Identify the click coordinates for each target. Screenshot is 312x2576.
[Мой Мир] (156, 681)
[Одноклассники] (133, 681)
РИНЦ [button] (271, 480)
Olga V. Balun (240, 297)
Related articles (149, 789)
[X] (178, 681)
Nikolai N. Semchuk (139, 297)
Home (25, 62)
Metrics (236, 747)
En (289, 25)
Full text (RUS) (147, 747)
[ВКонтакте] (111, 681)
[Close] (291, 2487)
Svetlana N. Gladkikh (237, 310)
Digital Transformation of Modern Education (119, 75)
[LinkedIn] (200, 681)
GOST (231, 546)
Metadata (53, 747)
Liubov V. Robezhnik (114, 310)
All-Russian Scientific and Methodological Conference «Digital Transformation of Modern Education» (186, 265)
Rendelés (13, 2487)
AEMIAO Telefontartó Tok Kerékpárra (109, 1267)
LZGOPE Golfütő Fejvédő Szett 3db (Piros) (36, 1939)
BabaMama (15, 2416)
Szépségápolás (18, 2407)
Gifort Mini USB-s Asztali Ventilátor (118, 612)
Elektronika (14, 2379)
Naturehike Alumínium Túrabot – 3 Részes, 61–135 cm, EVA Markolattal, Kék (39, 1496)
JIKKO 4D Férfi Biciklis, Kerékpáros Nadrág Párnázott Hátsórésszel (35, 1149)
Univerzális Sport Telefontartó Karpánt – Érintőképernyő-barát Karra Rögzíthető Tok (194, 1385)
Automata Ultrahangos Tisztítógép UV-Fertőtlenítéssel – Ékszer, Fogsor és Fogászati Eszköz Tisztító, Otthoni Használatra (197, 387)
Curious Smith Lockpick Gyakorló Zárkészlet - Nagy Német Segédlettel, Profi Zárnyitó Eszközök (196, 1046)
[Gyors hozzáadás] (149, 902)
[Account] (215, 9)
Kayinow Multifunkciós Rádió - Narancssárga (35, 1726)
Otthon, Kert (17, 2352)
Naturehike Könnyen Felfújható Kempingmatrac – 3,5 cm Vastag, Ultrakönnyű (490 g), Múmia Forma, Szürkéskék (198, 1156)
============
#### [TASK ITEM]
Reproduce the entire listing so that it matches the original in every line.

#### [FINAL ANSWER]
Identify the click coordinates for each target. Screenshot is 312x2576.
[Мой Мир] (156, 681)
[Одноклассники] (133, 681)
РИНЦ [button] (271, 480)
Olga V. Balun (240, 297)
Related articles (149, 789)
[X] (178, 681)
Nikolai N. Semchuk (139, 297)
Home (25, 62)
Metrics (236, 747)
En (289, 25)
Full text (RUS) (147, 747)
[ВКонтакте] (111, 681)
[Close] (291, 2487)
Svetlana N. Gladkikh (237, 310)
Digital Transformation of Modern Education (119, 75)
[LinkedIn] (200, 681)
GOST (231, 546)
Metadata (53, 747)
Liubov V. Robezhnik (114, 310)
All-Russian Scientific and Methodological Conference «Digital Transformation of Modern Education» (186, 265)
Rendelés (13, 2487)
AEMIAO Telefontartó Tok Kerékpárra (109, 1267)
LZGOPE Golfütő Fejvédő Szett 3db (Piros) (36, 1939)
BabaMama (15, 2416)
Szépségápolás (18, 2407)
Gifort Mini USB-s Asztali Ventilátor (118, 612)
Elektronika (14, 2379)
Naturehike Alumínium Túrabot – 3 Részes, 61–135 cm, EVA Markolattal, Kék (39, 1496)
JIKKO 4D Férfi Biciklis, Kerékpáros Nadrág Párnázott Hátsórésszel (35, 1149)
Univerzális Sport Telefontartó Karpánt – Érintőképernyő-barát Karra Rögzíthető Tok (194, 1385)
Automata Ultrahangos Tisztítógép UV-Fertőtlenítéssel – Ékszer, Fogsor és Fogászati Eszköz Tisztító, Otthoni Használatra (197, 387)
Curious Smith Lockpick Gyakorló Zárkészlet - Nagy Német Segédlettel, Profi Zárnyitó Eszközök (196, 1046)
[Gyors hozzáadás] (149, 902)
[Account] (215, 9)
Kayinow Multifunkciós Rádió - Narancssárga (35, 1726)
Otthon, Kert (17, 2352)
Naturehike Könnyen Felfújható Kempingmatrac – 3,5 cm Vastag, Ultrakönnyű (490 g), Múmia Forma, Szürkéskék (198, 1156)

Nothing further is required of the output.